Can you print the lines below unchanged, everything from the very first one down to the line containing "Action: [576, 211]", with that line included?

┌─ Supplied records

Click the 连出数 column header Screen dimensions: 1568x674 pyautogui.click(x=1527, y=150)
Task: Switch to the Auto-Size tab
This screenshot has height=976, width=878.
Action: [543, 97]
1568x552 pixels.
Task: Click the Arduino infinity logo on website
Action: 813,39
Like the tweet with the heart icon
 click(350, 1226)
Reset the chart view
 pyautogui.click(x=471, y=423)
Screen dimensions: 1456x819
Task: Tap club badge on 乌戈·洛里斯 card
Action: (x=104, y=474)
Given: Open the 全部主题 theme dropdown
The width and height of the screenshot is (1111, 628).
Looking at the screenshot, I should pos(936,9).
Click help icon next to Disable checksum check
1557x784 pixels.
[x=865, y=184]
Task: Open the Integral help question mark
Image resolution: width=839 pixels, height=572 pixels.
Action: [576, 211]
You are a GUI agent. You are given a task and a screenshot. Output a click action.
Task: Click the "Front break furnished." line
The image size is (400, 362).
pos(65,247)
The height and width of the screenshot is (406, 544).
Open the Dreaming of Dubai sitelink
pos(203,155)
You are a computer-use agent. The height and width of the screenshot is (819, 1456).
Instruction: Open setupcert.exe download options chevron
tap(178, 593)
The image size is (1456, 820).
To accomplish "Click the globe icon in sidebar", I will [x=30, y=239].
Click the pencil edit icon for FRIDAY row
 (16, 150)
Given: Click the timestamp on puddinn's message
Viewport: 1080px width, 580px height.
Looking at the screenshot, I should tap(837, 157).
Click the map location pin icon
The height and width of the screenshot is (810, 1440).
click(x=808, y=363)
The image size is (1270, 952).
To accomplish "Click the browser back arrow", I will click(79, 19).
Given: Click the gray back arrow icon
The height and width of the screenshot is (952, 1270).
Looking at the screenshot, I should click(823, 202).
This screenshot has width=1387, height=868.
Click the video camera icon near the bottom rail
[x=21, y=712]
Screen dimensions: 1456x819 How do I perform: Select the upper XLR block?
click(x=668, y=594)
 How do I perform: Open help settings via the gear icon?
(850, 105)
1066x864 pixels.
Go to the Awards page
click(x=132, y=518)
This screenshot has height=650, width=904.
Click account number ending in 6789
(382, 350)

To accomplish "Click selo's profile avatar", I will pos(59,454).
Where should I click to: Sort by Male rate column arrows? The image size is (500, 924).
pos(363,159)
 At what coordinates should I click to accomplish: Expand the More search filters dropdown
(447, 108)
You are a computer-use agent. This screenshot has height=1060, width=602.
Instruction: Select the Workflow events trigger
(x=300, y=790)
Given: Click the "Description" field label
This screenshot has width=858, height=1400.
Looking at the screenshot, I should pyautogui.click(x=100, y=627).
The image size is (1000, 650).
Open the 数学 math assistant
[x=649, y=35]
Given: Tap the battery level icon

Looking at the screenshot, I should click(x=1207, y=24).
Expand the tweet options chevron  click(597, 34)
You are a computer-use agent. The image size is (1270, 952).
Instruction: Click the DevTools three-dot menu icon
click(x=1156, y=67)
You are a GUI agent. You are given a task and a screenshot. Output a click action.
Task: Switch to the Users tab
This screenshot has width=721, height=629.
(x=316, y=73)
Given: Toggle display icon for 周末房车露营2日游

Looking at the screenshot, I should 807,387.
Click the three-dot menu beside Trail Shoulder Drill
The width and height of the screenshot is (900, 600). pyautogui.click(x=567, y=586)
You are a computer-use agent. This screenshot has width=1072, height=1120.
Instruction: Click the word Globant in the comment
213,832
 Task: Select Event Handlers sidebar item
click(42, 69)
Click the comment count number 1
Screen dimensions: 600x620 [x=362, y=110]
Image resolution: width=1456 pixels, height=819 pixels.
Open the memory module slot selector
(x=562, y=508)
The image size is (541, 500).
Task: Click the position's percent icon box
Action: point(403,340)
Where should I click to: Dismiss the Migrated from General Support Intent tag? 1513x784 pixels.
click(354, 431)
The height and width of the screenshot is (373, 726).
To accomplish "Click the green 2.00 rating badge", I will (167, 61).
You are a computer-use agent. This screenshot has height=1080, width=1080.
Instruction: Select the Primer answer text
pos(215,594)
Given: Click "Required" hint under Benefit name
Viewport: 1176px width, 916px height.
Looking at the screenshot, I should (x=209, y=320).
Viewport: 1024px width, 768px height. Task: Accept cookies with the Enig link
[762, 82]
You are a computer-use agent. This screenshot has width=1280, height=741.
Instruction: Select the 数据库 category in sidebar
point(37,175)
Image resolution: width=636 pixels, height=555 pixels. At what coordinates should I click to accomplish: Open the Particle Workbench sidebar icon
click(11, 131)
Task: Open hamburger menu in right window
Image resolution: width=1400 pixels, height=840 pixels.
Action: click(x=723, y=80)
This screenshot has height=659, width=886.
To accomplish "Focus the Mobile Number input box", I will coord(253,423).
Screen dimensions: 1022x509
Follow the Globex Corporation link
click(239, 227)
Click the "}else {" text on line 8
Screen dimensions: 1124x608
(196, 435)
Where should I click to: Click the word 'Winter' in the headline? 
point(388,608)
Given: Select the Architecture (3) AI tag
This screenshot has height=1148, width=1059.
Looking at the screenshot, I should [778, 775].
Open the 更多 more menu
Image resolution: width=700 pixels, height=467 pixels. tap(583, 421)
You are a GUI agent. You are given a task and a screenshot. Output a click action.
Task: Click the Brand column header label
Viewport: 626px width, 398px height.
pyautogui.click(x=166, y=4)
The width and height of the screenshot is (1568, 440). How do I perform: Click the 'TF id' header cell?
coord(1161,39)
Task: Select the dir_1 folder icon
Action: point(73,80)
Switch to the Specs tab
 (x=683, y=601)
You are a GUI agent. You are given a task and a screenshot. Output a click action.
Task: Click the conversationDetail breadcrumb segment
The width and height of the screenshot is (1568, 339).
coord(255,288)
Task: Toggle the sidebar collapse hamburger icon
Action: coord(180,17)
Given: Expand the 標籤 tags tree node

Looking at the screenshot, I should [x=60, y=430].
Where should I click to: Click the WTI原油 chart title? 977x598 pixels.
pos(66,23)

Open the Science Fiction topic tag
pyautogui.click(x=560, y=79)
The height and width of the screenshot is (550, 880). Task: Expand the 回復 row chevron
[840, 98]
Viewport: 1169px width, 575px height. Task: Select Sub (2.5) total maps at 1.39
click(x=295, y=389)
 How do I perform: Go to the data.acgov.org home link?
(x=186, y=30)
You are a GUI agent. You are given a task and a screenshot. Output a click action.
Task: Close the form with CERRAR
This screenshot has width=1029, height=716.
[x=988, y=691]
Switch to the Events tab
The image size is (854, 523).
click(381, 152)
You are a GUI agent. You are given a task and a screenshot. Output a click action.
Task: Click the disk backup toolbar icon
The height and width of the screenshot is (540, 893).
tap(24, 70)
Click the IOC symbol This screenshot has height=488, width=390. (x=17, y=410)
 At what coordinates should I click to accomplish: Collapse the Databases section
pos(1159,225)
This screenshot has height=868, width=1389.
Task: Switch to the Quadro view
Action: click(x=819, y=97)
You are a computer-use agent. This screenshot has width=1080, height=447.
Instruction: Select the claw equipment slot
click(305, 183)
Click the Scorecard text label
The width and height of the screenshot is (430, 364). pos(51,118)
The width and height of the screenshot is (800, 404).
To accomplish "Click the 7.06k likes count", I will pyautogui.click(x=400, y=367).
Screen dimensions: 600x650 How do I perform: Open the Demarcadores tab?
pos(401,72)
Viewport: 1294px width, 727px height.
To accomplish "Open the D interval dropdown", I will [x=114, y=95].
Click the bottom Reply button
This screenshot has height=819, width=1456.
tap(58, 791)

└─

Written solution:
Click the 连出数 column header Screen dimensions: 1568x674 pyautogui.click(x=1527, y=150)
Task: Switch to the Auto-Size tab
This screenshot has height=976, width=878.
Action: [543, 97]
1568x552 pixels.
Task: Click the Arduino infinity logo on website
Action: 813,39
Like the tweet with the heart icon
 click(350, 1226)
Reset the chart view
 pyautogui.click(x=471, y=423)
Screen dimensions: 1456x819
Task: Tap club badge on 乌戈·洛里斯 card
Action: (x=104, y=474)
Given: Open the 全部主题 theme dropdown
The width and height of the screenshot is (1111, 628).
Looking at the screenshot, I should pos(936,9).
Click help icon next to Disable checksum check
1557x784 pixels.
[x=865, y=184]
Task: Open the Integral help question mark
Image resolution: width=839 pixels, height=572 pixels.
Action: [576, 211]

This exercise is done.